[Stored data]
☆ ☆ ☆ ☆ ☆

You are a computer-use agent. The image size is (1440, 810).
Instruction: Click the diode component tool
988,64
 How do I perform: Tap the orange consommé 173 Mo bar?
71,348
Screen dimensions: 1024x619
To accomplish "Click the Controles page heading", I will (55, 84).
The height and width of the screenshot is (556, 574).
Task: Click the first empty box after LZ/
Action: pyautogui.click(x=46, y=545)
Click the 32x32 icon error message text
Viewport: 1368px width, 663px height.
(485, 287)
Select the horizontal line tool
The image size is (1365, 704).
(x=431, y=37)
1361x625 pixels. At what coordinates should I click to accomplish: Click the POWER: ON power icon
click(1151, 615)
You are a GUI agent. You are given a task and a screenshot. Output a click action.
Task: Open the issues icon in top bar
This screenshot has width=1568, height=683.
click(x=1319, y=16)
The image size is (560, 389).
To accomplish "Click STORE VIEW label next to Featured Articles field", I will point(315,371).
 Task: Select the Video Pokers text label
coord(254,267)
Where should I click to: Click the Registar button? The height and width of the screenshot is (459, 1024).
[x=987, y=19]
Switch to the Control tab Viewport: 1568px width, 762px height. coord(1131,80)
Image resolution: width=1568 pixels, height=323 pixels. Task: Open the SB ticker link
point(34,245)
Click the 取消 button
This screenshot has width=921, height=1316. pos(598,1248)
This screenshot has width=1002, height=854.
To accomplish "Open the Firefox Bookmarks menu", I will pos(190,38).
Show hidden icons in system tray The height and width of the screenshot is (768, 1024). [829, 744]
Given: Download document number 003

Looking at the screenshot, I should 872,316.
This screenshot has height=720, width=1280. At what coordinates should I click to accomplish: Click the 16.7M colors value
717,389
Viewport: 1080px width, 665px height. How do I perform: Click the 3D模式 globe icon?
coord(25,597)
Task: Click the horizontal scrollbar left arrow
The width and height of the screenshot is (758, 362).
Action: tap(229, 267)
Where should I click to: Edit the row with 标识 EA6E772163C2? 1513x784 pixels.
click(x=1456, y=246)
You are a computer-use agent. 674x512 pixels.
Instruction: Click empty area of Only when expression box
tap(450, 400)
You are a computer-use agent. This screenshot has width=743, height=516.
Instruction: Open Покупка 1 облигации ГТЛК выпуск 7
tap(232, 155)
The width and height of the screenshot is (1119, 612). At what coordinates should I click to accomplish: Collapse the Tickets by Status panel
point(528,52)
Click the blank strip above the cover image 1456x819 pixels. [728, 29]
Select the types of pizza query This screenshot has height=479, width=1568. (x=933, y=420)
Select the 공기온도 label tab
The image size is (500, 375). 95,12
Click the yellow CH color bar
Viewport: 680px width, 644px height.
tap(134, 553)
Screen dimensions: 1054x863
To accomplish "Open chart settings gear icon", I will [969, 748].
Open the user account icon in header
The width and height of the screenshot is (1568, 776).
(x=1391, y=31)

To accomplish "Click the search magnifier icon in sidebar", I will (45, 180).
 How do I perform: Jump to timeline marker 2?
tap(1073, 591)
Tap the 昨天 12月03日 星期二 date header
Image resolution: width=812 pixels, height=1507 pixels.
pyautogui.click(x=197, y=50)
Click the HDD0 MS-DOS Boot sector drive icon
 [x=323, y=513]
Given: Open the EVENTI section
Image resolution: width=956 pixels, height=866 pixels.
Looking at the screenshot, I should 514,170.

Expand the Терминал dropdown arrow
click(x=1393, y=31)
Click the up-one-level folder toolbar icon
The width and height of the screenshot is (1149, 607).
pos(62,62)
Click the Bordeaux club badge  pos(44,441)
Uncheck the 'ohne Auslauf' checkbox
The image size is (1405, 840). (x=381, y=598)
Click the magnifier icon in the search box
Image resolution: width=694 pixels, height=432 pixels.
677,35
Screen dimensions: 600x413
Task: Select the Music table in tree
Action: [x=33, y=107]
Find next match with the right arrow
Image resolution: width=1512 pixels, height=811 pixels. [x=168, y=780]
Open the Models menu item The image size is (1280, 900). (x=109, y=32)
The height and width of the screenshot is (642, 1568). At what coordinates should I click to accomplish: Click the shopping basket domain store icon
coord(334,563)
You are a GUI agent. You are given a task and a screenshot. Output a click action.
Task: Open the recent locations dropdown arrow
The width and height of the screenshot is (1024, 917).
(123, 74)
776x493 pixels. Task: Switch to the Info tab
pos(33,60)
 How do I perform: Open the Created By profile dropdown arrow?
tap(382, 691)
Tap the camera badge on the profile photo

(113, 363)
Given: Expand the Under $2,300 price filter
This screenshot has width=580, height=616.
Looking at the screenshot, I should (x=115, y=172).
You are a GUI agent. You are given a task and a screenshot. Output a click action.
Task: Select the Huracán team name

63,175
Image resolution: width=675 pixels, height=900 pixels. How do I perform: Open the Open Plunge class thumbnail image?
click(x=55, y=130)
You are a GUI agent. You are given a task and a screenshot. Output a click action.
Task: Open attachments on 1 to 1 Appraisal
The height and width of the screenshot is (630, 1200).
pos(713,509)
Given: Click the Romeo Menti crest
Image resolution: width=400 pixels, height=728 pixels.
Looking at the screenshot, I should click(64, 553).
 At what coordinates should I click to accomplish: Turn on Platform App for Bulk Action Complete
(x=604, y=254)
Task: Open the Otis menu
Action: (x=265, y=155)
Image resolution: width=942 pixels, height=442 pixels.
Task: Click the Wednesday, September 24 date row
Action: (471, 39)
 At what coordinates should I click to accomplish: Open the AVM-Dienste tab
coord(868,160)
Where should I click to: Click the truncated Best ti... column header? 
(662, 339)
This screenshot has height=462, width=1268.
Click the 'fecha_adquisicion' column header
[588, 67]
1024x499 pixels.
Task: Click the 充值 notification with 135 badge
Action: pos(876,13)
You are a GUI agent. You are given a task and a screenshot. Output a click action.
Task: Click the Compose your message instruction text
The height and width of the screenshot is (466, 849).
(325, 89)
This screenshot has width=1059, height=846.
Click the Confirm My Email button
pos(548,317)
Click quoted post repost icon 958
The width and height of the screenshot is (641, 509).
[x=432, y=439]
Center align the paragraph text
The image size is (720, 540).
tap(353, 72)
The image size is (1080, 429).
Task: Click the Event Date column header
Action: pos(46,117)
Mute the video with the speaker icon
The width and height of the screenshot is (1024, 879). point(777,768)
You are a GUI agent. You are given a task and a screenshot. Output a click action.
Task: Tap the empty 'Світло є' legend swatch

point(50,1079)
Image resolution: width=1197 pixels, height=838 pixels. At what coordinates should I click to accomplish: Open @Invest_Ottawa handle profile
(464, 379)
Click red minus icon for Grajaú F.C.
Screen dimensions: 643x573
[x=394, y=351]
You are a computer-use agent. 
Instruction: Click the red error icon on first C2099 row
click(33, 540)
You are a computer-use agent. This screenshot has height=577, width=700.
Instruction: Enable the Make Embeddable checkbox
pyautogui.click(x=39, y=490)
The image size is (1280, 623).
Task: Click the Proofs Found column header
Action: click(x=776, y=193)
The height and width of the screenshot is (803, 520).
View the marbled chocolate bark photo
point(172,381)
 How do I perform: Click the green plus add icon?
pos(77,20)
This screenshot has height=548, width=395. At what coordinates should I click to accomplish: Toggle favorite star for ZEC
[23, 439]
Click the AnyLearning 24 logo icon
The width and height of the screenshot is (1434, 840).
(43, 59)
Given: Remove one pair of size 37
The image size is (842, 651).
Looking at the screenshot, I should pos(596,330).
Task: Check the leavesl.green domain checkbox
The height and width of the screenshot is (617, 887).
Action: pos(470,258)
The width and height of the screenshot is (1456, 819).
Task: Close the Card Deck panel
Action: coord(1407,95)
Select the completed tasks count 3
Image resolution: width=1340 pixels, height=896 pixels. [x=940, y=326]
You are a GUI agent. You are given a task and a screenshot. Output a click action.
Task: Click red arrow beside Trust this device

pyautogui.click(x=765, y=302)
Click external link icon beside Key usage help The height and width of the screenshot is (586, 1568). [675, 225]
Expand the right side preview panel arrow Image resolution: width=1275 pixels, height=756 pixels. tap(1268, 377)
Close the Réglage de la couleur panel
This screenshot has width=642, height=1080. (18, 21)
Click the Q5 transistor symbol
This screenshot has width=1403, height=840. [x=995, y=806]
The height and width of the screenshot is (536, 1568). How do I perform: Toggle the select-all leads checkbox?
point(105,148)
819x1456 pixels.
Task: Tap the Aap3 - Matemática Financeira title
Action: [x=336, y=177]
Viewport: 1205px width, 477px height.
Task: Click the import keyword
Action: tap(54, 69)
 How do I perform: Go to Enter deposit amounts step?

☆ ☆ ☆ ☆ ☆

• _YOUR ASSIGNMENT_
From the records above, give again exactly the lines running from the line with "Click the 取消 button" to the line with "You are a computer-use agent. 674x512 pixels.", inclusive.

• _ANSWER BELOW_
Click the 取消 button
This screenshot has width=921, height=1316. pos(598,1248)
This screenshot has width=1002, height=854.
To accomplish "Open the Firefox Bookmarks menu", I will pos(190,38).
Show hidden icons in system tray The height and width of the screenshot is (768, 1024). [829, 744]
Given: Download document number 003

Looking at the screenshot, I should 872,316.
This screenshot has height=720, width=1280. At what coordinates should I click to accomplish: Click the 16.7M colors value
717,389
Viewport: 1080px width, 665px height. How do I perform: Click the 3D模式 globe icon?
coord(25,597)
Task: Click the horizontal scrollbar left arrow
The width and height of the screenshot is (758, 362).
Action: tap(229, 267)
Where should I click to: Edit the row with 标识 EA6E772163C2? 1513x784 pixels.
click(x=1456, y=246)
You are a computer-use agent. 674x512 pixels.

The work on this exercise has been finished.